Out of all the controversial scenes in HBO’s Game of Thrones adaptation, none has drawn more fire than a sex scene between Cercei and Jaime Lannister in season four that many viewers considered rape. While standing over the corpse of their dead child, Jaime is overcome with emotion and pulls his sister to the floor where they have sex. As written by George RR Martin in the books, the incident was messed up but still explicitly consensual.
The show lacked that essential ingredient of clear consent on Cercei’s part, a fact that couldn’t be ignored even after the people who made the episode said they never meant to imply it was rape. And nearly a year later the scene still lingers in the minds of many, which is impressive considering how dark things get in Westeros on the regular.
To clear things up, Lena Headey and Nikolaj Coster-Waldau spoke to Entertainment Weekly in depth about the fallout from unintentionally filming a rape scene.
“It’s that terrible thing as a women — talking about something as horrendous as rape and dismissing it, which I’m not. But we never discussed it as that,” Headey told EW on the Thrones set in Dubrovnik. “It was a woman in grief for her dead child, and the father of the child—who happens to be her brother—who never really acknowledged the children is standing with her. We’ve all experienced grief. There’s a moment of wanting to fill a void, and that is often very visceral, physical. That, for me, is where she was at. There was an emotional block, and [her brother] was just a bit of a drug for her.”
Coster-Waldau was initially hesitant to talk about this subject, as is to be expected. Sitting in a bar in Spain, the actor said: “I’ve spoken to a lot of people [privately] about this. I haven’t spoken to the people who got the most upset, because they were online. Most people I spoke to got from the scene what we were trying to show — a very complicated relationship, and two people in desperate need for each other. All these emotions going through them, it was never intended to be something where he forced — it wasn’t a rape, and it was never intended to be. But it’s one of those things where you can’t [publicly] say ‘it wasn’t rape,’ because then everybody goes, ‘How can you say it wasn’t rape?!’ But that was definitely not the intention.”

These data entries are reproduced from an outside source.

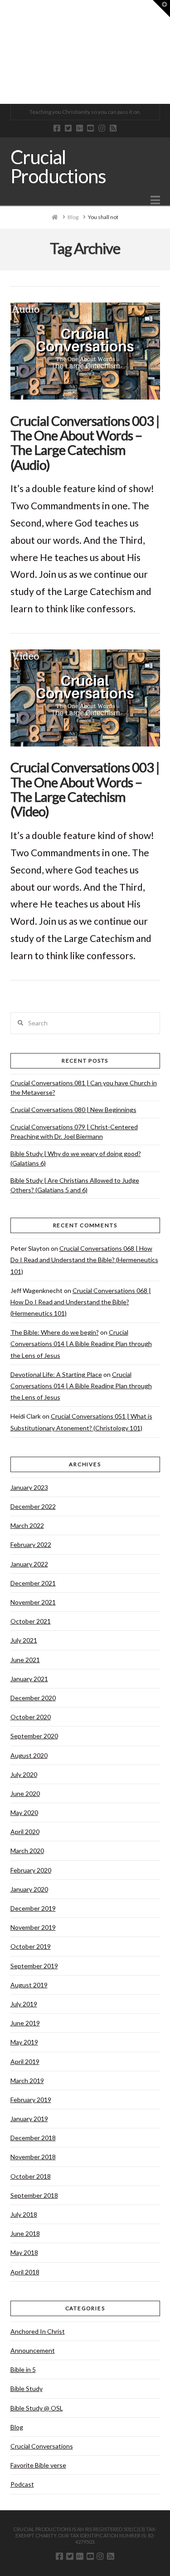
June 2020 (25, 1793)
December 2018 (33, 2138)
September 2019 (34, 1966)
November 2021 (33, 1602)
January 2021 (29, 1679)
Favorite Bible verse (38, 2465)
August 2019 (29, 1985)
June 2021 (25, 1660)
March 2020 (27, 1850)
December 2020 (33, 1698)
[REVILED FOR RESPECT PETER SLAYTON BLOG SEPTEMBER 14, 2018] (0, 52)
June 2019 (25, 2023)
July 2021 (23, 1640)
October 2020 (30, 1717)
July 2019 (23, 2004)
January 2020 (29, 1889)
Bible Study (26, 2388)
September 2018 (34, 2195)
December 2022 (33, 1506)
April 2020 (24, 1831)
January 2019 (29, 2118)
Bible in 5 (23, 2369)
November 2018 (33, 2157)
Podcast (22, 2484)
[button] (155, 200)
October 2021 (30, 1621)
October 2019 (30, 1946)
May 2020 (24, 1812)
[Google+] (79, 128)
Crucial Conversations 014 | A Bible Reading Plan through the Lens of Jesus (81, 1343)
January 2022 (29, 1564)
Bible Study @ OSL (36, 2408)
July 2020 (23, 1774)
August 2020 (29, 1755)
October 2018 (30, 2176)
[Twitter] (68, 128)
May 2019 (24, 2042)
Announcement (32, 2350)
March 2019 (27, 2080)
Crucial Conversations (41, 2446)
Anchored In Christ (37, 2331)
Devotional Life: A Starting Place (56, 1374)
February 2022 (30, 1544)
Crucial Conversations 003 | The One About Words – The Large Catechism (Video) (84, 789)
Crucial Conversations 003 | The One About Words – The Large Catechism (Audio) (84, 443)
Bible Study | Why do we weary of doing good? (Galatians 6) (75, 1158)
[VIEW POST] (85, 351)
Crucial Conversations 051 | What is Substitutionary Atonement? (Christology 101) (81, 1421)
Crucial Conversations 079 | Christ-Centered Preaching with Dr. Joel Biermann (74, 1131)
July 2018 (23, 2214)
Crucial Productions (58, 166)
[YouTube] (90, 128)
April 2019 (24, 2061)
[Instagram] (101, 128)
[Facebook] (56, 128)
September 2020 (34, 1736)
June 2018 (25, 2233)
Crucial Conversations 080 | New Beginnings (73, 1109)
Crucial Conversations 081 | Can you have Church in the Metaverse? (83, 1087)
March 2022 (27, 1525)
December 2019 (33, 1908)
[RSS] (113, 128)
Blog (16, 2427)
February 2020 (30, 1870)
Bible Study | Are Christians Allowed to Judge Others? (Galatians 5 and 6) (74, 1185)
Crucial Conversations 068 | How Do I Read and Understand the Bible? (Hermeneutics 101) (84, 1259)
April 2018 (24, 2272)
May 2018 (24, 2252)
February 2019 (30, 2099)
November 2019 (33, 1927)
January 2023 (29, 1487)
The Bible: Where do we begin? (54, 1332)
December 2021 (33, 1583)
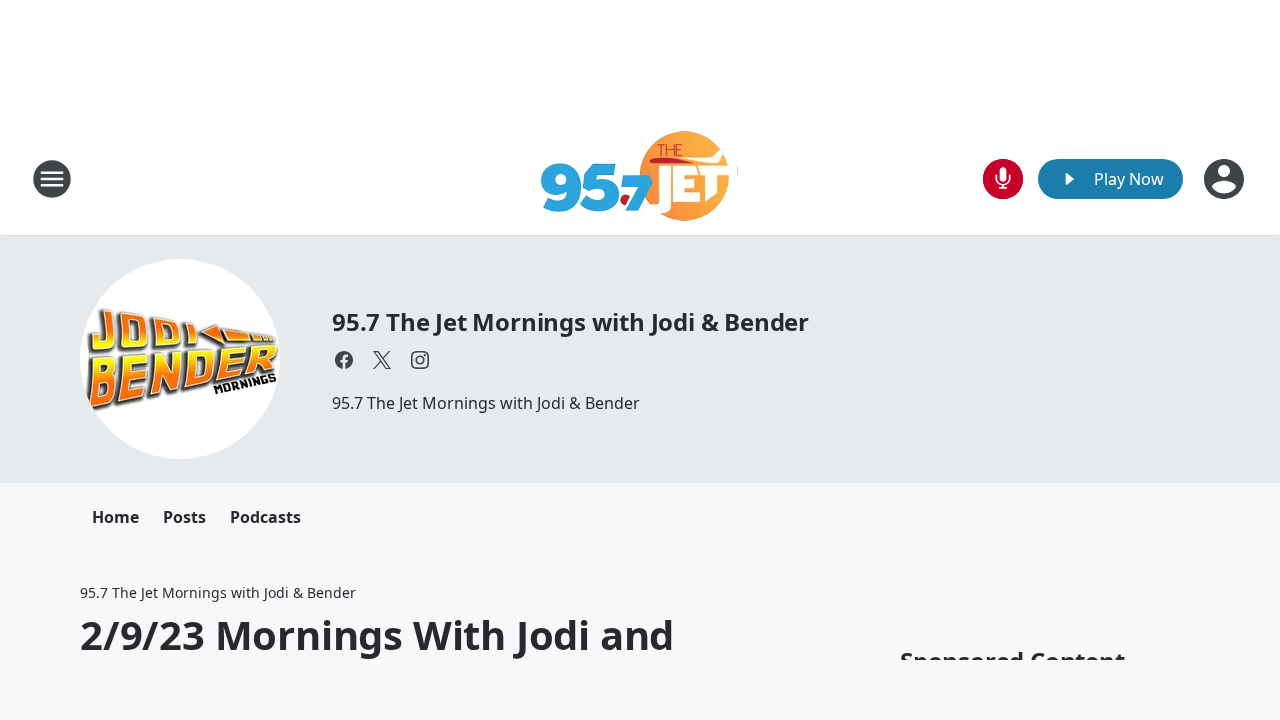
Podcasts (265, 517)
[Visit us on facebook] (344, 360)
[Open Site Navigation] (52, 179)
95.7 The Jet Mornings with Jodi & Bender (570, 321)
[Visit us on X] (382, 360)
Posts (184, 517)
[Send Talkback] (1003, 179)
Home (115, 517)
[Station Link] (640, 178)
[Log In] (1226, 179)
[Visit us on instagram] (420, 360)
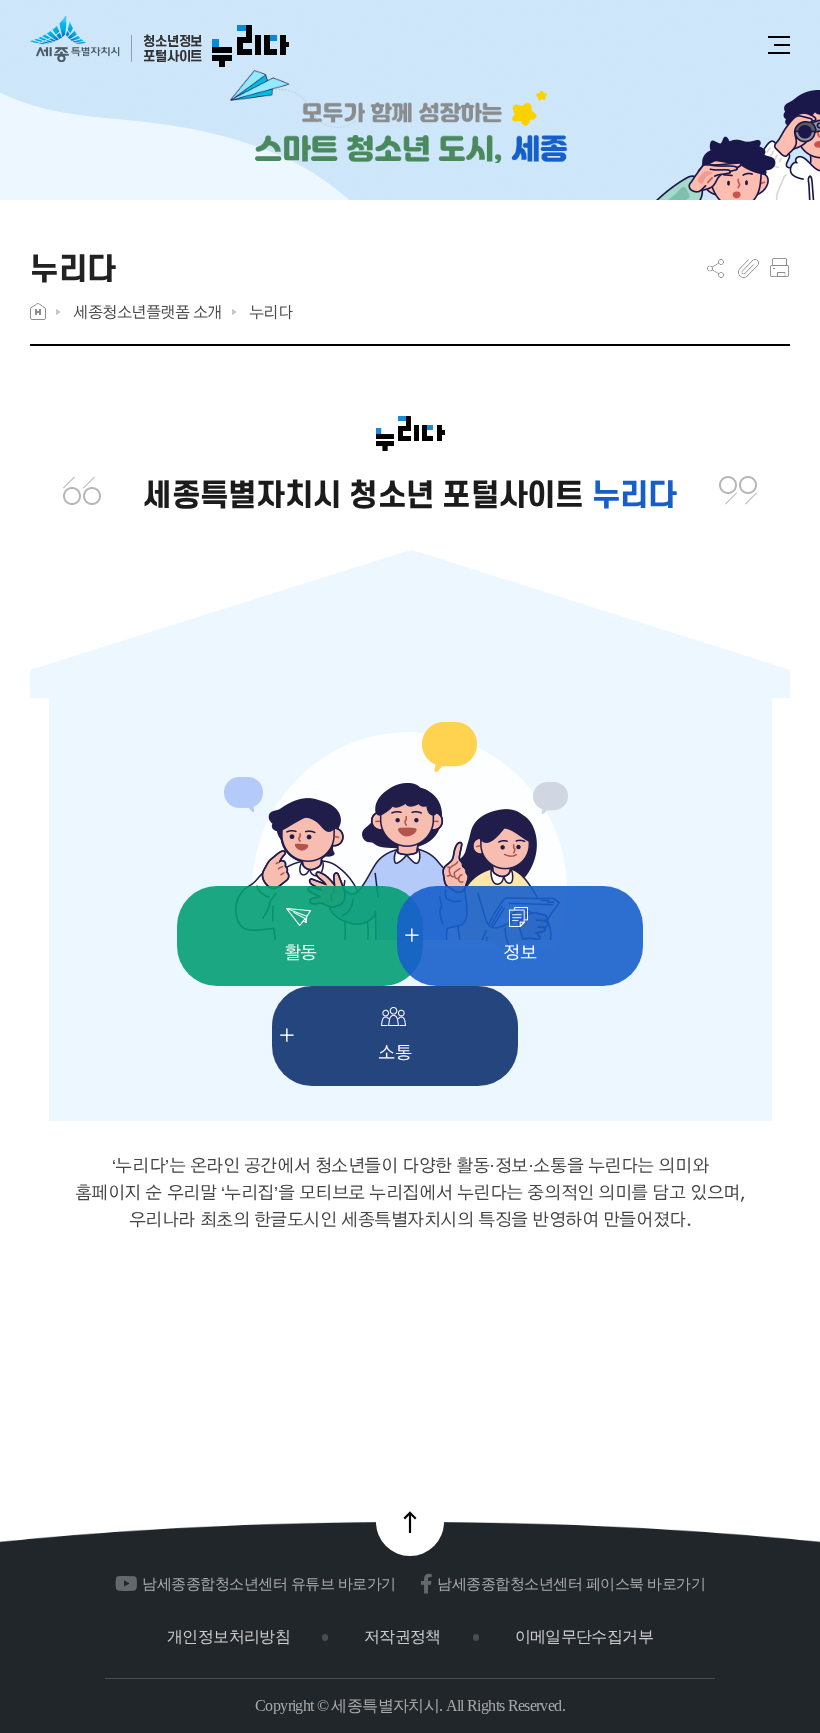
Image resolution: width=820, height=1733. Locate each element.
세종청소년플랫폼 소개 (147, 311)
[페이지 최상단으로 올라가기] (410, 1522)
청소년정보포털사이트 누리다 (159, 42)
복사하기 (748, 268)
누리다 (271, 311)
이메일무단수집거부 (584, 1636)
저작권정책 (402, 1636)
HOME (38, 311)
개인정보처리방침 (228, 1636)
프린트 (779, 268)
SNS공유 (715, 268)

It makes sense that the subject would resonate at a time when rape is a huge issue. Regardless of who is right or wrong (or if there even is a right or wrong here), the conversation itself is what’s important. People are watching the scene – a complicated scene featuring a complicated relationship – and they’re discussing what may take it too far and how.
It may seem a bit silly debating a sex scene set in an imaginary world, but if important issues didn’t cross over into pop culture sometimes, a whole segment of the population may never even consider them at all. And at a time like this, a conversation about consent doesn’t hurt anyone, least of all two fictional characters from a fantasy series.